Avancées spectaculaires et dérives inquiétantes
Parmi les autres bonnes notes décernées à l'hyper-président, on remarque les efforts en faveur de l’alphabétisation et de l’éducation. Le taux d’étudiants poursuivant des études supérieures est en forte augmentation. Le taux des ménages pauvres est passé de 54% (2003) à 26% (2008).

Mais le leader charismatique n'échappe pas à une montée des périls: la criminalité (second pays le plus violent au monde avec 48 assassinats pour 100.000 habitants en 2007), la corruption des élites et le népotisme.

Chavez, champion de "la Révolution bolivarienne"
Au plan international, Chavez a lancé avec fracas: «L'ennemie, c'est l'emprise des Etats-Unis», un des slogans phare de sa politique. Partisan de l'intégration régionale, avec la Bolivie, la Colombie, l'Equateur et le Pérou afin d'aboutir à un développment équilibré et autonome, Hugo Chavez a claqué la porte de la Communauté andines des Nations (CAN), en 2006, après un accord entre Lima et Washington. Caracas attends aussi d'être pleinement admis au sein du Mercosur. Provocateur, il a aussi soutenu le régime de Kadhafi, fait des voyages en Iran et reçu le président Ahmadinedjad. Homme de paradoxes, Chavez a livré du pétrole à bas prix aux populations pauvres des Etats-Unis, pays qu'il vilipende à longueur d'année. Il faut y voir une opération de relations publiques, pour améliorer son image dans ce pays, qui est également le premier importateur du pétrole vénézuélien (10%).

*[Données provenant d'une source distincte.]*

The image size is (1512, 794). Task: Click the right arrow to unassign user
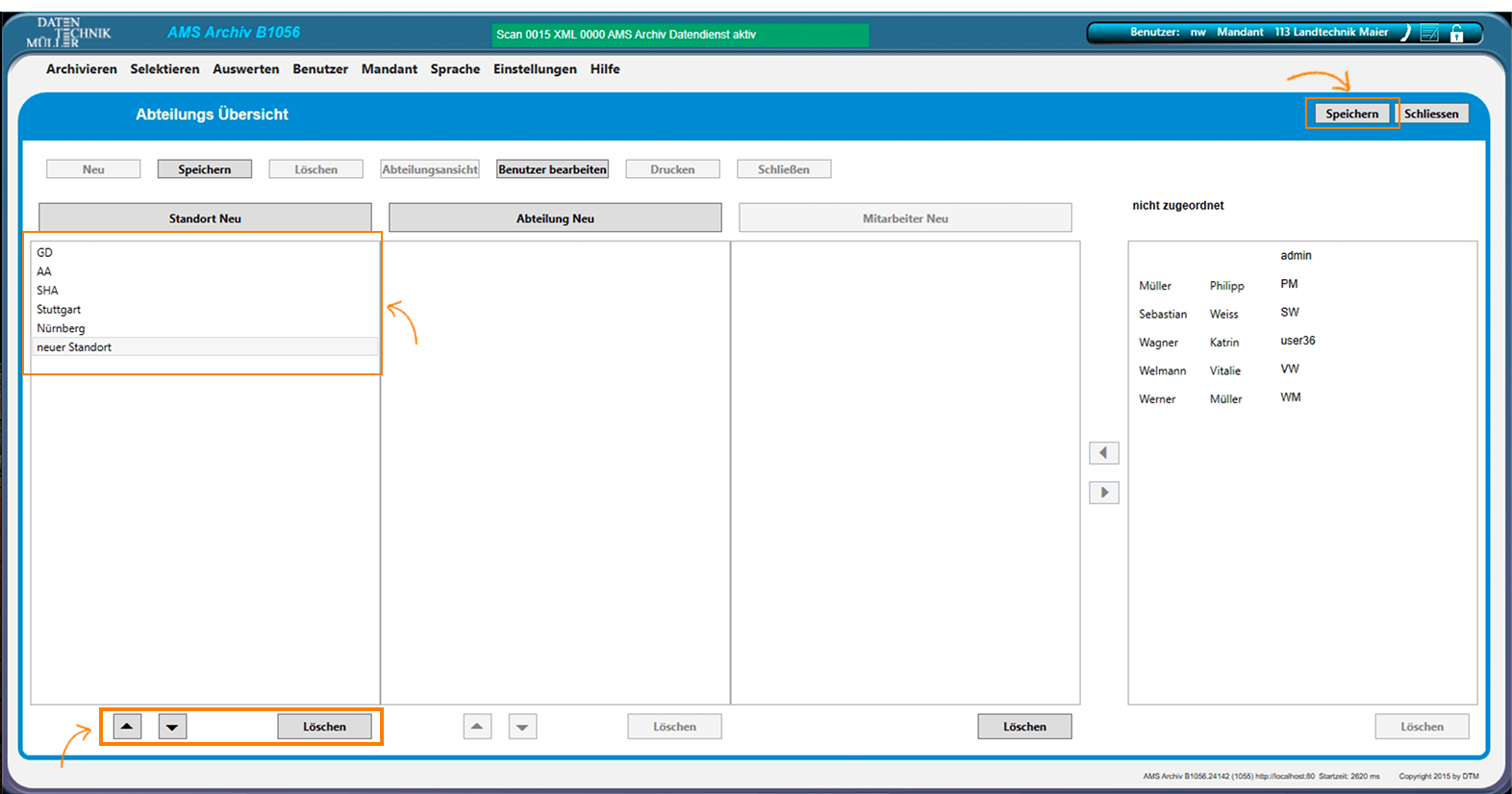[x=1103, y=493]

Economie en souffrance, érosion des soutiens au chef de l'état
Les plus gros soucis du dictateur à l'allure joviale viennent de l'intérieur. Vainqueur de beaucoup d'épreuves, il est confronté à la faiblesse de l'économie. Les coopératives bolivariennes (du nom du libérateur de l'Amérique du Sud du joug espagnol) ont dû mal à fonctionner alors que les caisses de l'entreprise pétrolière (PDVSA) sont vides car ce sont elles qui financent les programmes sociaux. Les besoins d'investissements, dans les énormes réserves de pétrole lourd de la ceinture de l'Orénoque, sont très importants alors que les entreprises privées ont été échaudées par les nationalisations brutales. Et l'eau manque, tout comme la production d'électricité.

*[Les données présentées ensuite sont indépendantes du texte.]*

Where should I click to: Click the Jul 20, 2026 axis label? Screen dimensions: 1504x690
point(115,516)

Selon les dernières estimations, Chavez n'aurait pas la majorité lors de la prochaine élection. Le mécontentement touche plusieurs milieux: Ainsi, nombre de Vénézuéliens sont attachés à la propriété privée alors que les plus radicaux souhaitent, eux, l’accélération des réformes.

La maladie s'invite dans l'élection présidentielle
Une nouvelle lésion, récemment diagnostiquée chez Chavez, va le voir reprendre le chemin de Cuba, où il déjà été opéré et traité pour son cancer. Le choix de La Havane s'explique par la volonté de discrétion sur sa maladie et ses affinités avec le régime castriste. Cette information inquiète jusque dans les rangs de son parti. 

Hugo Chavez, qui était prêt à mettre toute son ardeur dans la campagne présidentielle, n'a jamais pris soin de former un poulain pour lui succéder. Quoi qu'il se passe, cela laisse présager de futures luttes intestines dans son clan. Pour l'heure, un collaborateur d'Henrique Capriles explique qu'«il est hors de question de faire» de la maladie du président «un argument de campagne».